Wings of the Hawk is a 1953 3-D American Western film directed by Budd Boetticher and starring Van Heflin and Julie Adams. It is set during the Mexican Revolution.

Plot

Mexico, 1911: An expatriate American known as "Irish" Gallagher joins up with Mexican revolutionaries when the mine where he and partner Marco have just struck gold is seized by Colonel Paco Ruiz, a corrupt official who rules the province. Marco is killed by Ruiz.

A band of rebels saves Irish from certain death, with a particularly brave one, a woman, Raquel Noriega, being wounded by gunfire. The rebels aren't sure about Irish so they take him back to their leader, Arturo Torres. As they talk, Raquel faints from her injury, and Irish offers to remove the bullet.
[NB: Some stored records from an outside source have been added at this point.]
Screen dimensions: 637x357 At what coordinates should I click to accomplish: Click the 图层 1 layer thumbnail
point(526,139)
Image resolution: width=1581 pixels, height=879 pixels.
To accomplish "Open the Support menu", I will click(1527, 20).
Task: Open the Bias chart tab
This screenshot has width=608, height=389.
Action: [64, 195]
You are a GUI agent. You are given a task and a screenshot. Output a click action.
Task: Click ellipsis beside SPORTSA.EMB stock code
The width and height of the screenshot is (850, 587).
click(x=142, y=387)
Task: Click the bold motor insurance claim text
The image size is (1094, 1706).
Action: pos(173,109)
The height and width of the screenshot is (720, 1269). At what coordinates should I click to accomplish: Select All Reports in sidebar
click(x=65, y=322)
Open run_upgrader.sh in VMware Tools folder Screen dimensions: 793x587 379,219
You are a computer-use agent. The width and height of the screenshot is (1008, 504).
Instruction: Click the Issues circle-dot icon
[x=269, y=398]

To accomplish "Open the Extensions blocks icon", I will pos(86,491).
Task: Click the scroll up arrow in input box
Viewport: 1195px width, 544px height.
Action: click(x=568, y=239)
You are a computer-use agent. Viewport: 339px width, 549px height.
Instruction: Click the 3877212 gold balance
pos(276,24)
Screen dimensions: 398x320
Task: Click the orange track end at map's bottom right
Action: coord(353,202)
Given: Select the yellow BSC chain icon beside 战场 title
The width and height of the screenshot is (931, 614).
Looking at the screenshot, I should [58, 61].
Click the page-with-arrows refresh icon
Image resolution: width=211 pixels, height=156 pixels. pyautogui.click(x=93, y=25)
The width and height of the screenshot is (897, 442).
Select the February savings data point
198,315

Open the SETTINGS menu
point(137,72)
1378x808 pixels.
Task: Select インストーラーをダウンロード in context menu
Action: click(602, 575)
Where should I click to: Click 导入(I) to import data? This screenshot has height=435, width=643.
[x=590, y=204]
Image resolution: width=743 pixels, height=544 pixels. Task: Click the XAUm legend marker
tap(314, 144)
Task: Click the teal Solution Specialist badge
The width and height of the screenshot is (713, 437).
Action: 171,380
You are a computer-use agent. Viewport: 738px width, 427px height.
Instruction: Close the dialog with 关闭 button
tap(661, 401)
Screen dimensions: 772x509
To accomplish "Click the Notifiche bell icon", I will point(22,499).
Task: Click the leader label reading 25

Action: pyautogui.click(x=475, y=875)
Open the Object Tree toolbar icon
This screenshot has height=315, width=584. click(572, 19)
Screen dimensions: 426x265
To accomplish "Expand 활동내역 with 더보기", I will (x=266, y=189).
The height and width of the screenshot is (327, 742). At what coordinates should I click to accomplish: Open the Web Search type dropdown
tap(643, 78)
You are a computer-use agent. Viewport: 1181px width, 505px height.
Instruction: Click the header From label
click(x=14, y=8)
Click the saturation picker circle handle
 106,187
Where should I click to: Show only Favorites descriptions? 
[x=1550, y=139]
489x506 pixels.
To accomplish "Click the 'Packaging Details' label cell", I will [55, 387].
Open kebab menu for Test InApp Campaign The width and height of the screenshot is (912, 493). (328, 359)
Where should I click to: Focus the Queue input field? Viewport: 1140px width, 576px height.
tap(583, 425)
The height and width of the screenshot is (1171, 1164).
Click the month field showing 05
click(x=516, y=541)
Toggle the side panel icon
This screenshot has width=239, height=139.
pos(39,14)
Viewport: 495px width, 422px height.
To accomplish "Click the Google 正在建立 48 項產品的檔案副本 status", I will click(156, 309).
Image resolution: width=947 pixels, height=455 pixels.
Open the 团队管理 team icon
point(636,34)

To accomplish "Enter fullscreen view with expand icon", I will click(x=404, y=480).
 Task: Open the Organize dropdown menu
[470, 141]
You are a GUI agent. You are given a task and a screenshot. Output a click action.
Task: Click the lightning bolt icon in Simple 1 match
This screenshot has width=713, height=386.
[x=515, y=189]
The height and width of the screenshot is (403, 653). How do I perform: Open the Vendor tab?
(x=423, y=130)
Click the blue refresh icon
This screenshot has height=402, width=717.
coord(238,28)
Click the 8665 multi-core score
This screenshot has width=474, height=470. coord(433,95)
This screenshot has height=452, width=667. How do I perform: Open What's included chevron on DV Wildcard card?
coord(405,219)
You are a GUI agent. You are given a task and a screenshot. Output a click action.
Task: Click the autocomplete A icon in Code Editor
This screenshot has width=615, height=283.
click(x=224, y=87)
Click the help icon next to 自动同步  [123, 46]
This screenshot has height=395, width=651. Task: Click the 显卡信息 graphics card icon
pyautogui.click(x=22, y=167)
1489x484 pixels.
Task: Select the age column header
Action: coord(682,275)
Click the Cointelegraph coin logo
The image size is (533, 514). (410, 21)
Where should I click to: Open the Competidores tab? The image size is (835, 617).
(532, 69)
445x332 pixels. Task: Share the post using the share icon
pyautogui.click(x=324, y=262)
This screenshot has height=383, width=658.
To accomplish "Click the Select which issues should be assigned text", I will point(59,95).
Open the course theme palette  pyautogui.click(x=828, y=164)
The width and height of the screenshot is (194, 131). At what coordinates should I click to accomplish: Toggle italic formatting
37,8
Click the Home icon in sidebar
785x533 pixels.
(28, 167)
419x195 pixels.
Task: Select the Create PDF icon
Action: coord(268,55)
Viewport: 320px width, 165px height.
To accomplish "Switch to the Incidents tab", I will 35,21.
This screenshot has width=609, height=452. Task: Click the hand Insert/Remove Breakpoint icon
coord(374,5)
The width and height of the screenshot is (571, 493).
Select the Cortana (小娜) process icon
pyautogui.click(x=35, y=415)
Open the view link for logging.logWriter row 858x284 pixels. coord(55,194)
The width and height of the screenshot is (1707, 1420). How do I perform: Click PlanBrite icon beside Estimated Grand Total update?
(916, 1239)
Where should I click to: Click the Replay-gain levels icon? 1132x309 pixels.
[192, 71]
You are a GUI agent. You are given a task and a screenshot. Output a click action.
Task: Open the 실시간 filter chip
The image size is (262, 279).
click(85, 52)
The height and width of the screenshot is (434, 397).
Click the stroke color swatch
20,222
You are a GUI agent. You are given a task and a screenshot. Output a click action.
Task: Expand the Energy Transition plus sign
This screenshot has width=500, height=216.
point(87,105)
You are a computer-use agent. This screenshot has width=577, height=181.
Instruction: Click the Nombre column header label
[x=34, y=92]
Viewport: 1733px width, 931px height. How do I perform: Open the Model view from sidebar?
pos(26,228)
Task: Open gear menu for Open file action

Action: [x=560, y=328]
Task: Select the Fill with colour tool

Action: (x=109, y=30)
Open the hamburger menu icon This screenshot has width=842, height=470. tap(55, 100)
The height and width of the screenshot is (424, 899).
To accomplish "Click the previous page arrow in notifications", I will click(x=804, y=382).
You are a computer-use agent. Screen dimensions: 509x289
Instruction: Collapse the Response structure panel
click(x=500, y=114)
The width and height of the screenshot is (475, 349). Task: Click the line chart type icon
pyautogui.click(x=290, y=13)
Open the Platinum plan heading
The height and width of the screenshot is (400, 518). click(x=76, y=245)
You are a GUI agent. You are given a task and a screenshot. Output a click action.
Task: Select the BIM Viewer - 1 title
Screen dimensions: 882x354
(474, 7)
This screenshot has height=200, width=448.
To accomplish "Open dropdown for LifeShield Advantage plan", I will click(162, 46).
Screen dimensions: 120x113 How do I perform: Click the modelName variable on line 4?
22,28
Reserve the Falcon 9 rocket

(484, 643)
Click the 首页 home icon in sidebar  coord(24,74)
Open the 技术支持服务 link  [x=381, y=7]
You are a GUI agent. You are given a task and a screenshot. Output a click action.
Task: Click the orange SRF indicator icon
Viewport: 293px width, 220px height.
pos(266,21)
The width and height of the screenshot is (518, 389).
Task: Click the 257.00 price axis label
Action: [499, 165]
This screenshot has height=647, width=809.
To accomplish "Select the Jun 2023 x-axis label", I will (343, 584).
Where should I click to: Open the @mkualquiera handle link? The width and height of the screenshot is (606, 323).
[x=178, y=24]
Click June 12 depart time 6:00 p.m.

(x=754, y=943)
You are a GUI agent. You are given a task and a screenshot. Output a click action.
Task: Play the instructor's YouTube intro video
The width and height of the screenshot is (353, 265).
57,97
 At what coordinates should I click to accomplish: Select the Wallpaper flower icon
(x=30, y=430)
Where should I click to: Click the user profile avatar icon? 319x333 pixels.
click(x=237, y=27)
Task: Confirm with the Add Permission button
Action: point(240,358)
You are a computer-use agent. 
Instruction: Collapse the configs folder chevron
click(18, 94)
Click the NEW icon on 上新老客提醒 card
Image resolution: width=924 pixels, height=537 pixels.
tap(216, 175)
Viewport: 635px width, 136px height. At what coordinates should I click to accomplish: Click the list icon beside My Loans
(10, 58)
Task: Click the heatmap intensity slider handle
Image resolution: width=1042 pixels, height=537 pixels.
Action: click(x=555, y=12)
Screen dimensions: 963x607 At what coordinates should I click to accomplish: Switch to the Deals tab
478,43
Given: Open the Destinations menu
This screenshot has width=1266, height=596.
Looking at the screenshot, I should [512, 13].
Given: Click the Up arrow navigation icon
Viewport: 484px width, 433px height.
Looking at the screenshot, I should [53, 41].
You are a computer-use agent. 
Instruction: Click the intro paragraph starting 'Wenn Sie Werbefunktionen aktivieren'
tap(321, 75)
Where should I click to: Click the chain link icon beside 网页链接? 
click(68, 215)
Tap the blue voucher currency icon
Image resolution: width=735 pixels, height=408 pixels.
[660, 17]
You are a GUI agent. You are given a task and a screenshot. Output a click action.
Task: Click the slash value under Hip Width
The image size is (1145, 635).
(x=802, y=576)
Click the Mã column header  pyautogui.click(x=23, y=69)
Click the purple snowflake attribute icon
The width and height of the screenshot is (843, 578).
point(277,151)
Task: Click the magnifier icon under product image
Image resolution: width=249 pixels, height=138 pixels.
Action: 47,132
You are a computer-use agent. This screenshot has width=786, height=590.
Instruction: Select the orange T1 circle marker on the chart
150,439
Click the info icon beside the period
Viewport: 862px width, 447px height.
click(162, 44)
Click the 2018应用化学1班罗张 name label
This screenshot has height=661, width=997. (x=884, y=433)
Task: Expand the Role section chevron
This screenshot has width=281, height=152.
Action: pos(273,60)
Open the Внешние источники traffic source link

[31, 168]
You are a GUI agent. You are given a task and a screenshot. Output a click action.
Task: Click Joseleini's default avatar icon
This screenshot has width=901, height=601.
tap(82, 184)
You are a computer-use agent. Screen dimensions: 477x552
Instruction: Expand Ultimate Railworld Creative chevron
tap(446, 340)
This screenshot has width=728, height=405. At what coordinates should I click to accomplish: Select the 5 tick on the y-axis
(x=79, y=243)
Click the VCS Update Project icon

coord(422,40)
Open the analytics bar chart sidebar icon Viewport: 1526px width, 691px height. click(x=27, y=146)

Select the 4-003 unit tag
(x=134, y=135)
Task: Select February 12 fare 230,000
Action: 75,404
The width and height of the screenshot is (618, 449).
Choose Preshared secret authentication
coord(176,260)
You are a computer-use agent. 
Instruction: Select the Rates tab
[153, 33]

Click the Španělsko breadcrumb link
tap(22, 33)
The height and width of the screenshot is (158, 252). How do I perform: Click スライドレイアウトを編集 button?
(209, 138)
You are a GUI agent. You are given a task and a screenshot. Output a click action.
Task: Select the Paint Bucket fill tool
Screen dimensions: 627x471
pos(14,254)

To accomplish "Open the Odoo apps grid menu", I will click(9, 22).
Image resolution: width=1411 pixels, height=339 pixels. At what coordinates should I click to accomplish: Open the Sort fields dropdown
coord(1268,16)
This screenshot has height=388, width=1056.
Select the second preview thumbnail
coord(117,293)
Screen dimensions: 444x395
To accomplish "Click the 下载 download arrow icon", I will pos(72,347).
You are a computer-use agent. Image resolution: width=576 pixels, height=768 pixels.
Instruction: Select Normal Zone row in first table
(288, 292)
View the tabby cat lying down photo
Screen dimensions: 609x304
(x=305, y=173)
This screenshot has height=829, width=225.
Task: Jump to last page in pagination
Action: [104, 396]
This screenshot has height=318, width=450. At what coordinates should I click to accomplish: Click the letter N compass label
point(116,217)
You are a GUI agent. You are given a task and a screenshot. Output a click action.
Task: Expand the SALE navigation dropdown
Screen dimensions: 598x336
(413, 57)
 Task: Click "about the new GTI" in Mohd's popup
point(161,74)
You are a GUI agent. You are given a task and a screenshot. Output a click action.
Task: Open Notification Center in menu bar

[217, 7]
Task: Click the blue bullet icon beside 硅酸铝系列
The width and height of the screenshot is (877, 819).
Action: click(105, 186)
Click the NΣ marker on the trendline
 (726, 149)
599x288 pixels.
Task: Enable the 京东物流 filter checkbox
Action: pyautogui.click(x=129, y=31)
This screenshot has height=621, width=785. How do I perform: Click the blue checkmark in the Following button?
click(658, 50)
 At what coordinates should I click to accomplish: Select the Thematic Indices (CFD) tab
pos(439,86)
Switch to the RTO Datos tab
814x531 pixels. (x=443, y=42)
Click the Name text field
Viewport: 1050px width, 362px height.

Raquel is engaged to marry Arturo. Her sister Elena has been kidnapped. When they go search for the sister, Raquel and Irish are taken prisoner by Ruiz and locked in a cell. Elena is not a captive after all and says she intends to marry Ruiz. She mistakenly trusts the villainous Ruiz, who coldly executes the mother of one of Arturo's loyal rebels, Tomas.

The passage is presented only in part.